● PROBLEM TO SOLVE:
Write out each entry, exactly the way it appears.

Data extracted from a collection
########

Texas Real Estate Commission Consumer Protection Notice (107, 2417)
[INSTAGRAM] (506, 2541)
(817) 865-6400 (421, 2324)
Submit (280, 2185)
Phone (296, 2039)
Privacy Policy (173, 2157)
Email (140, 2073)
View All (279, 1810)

########

● RESPONSE AREA:
Texas Real Estate Commission Consumer Protection Notice (107, 2417)
[INSTAGRAM] (506, 2541)
(817) 865-6400 (421, 2324)
Submit (280, 2185)
Phone (296, 2039)
Privacy Policy (173, 2157)
Email (140, 2073)
View All (279, 1810)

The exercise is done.